>> BEGIN Page extract

The proposed request mechanism adds value by revealing the sales manager’s superior local information, and it outperforms a menu of contracts under broad conditions. Specifically, I show that involving sales managers in designing incentives for their salespeople is optimal when the managers’ sales incentives are not too large or when the optimal menu of contracts results in a salesperson exiting from some types of territories.
This research offers managerial insights for firms that wish to leverage sales managers’ information to design sales force incentives. The proposed mechanism mitigates a manager’s preference for inflating her salespeople’s incentives, allowing the firm to reliably obtain her information using a transparent and efficient process.
In the following sections, I summarize this article’s contributions to the literature, introduce the main model, and discuss the analysis and results. I then present two extensions of the model that demonstrate its robustness and provide additional insights. Finally, I review the key findings and discuss related research opportunities.

>> END Page extract
>> BEGIN Records shown

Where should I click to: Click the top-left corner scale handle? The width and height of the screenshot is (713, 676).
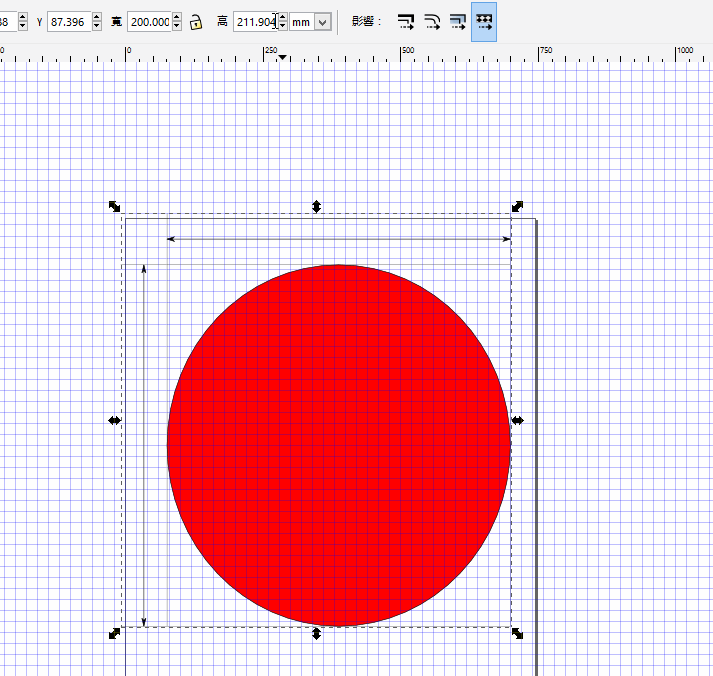click(x=114, y=206)
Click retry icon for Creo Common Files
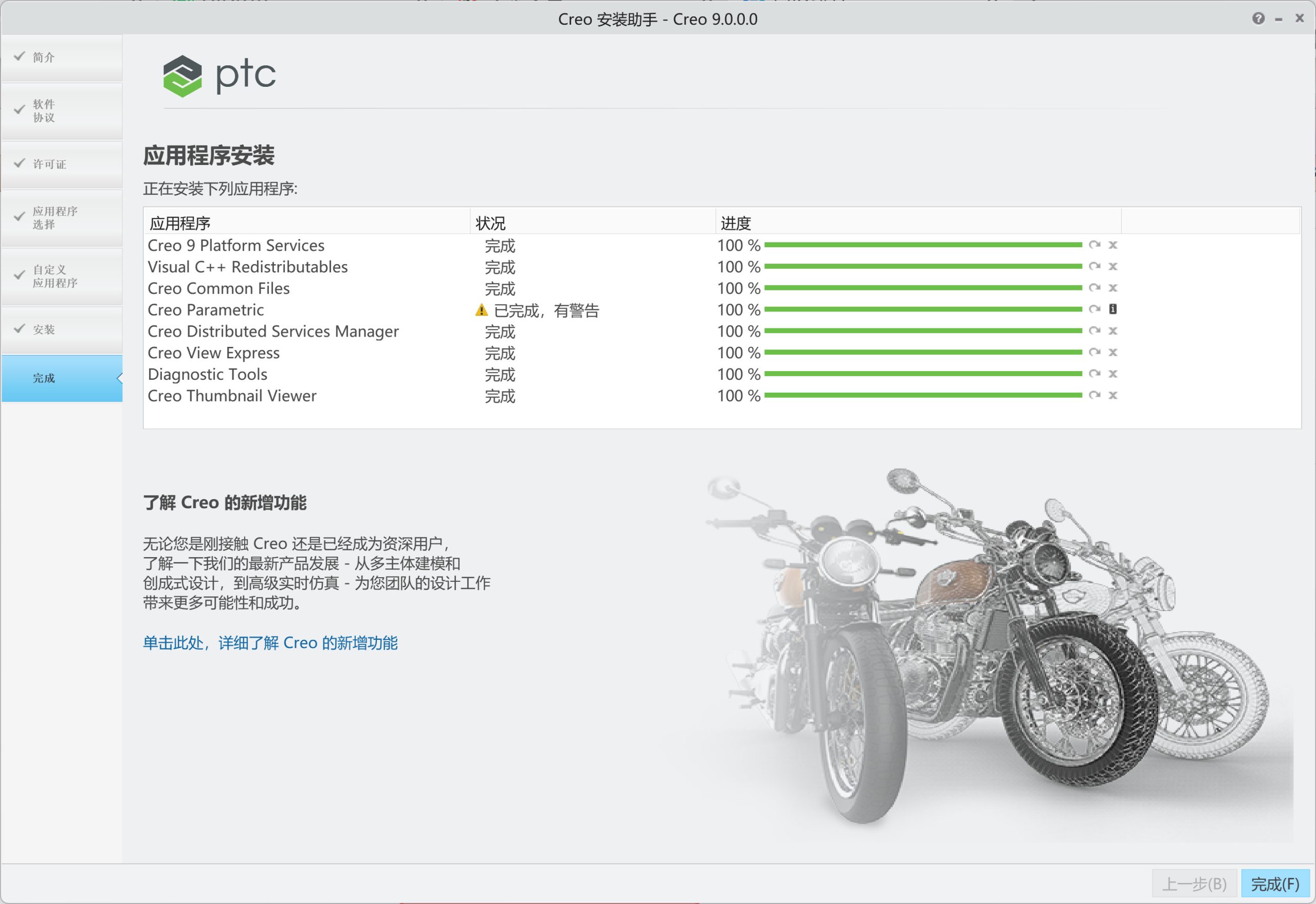This screenshot has height=904, width=1316. point(1094,288)
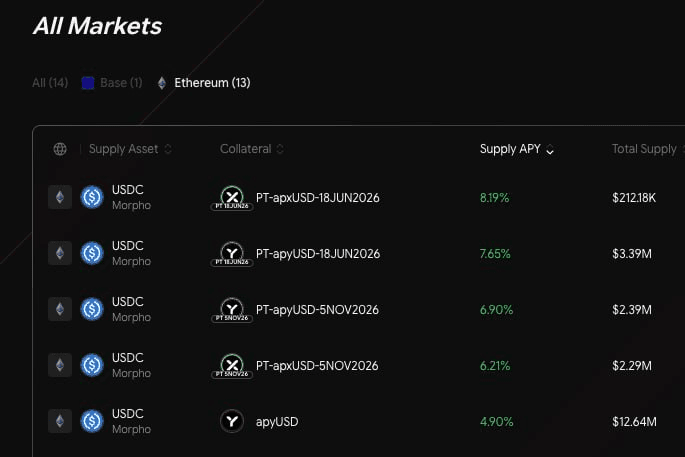Click Ethereum chain badge in the first row
This screenshot has height=457, width=685.
tap(60, 197)
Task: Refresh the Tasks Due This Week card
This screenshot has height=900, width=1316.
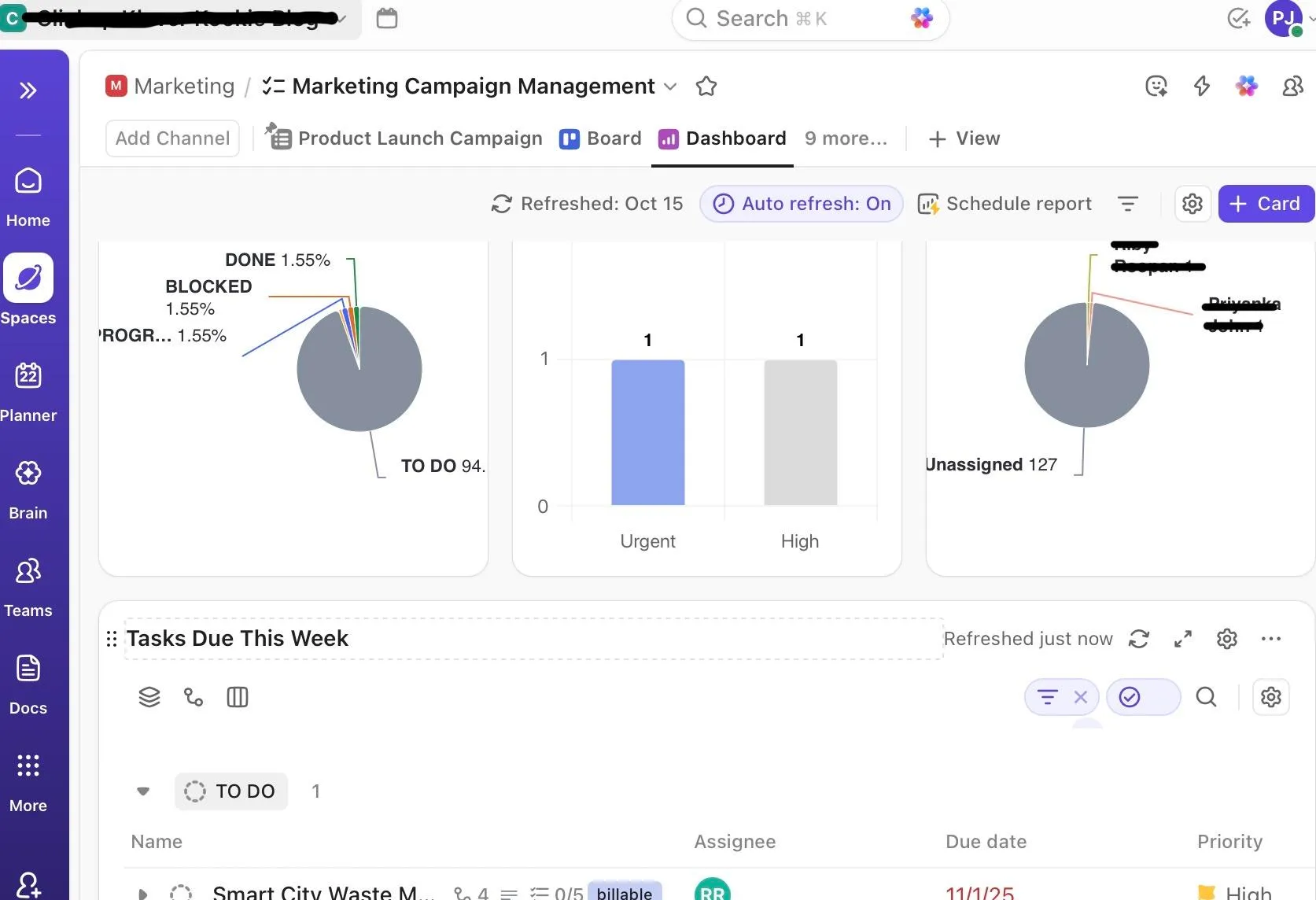Action: [x=1139, y=639]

>> END Records shown

Task instructions: Can you write out, word for word, the part of the passage on sales force incentives that runs from "The proposed request" to "and efficient process."?

Solved exercise:
The proposed request mechanism adds value by revealing the sales manager’s superior local information, and it outperforms a menu of contracts under broad conditions. Specifically, I show that involving sales managers in designing incentives for their salespeople is optimal when the managers’ sales incentives are not too large or when the optimal menu of contracts results in a salesperson exiting from some types of territories.
This research offers managerial insights for firms that wish to leverage sales managers’ information to design sales force incentives. The proposed mechanism mitigates a manager’s preference for inflating her salespeople’s incentives, allowing the firm to reliably obtain her information using a transparent and efficient process.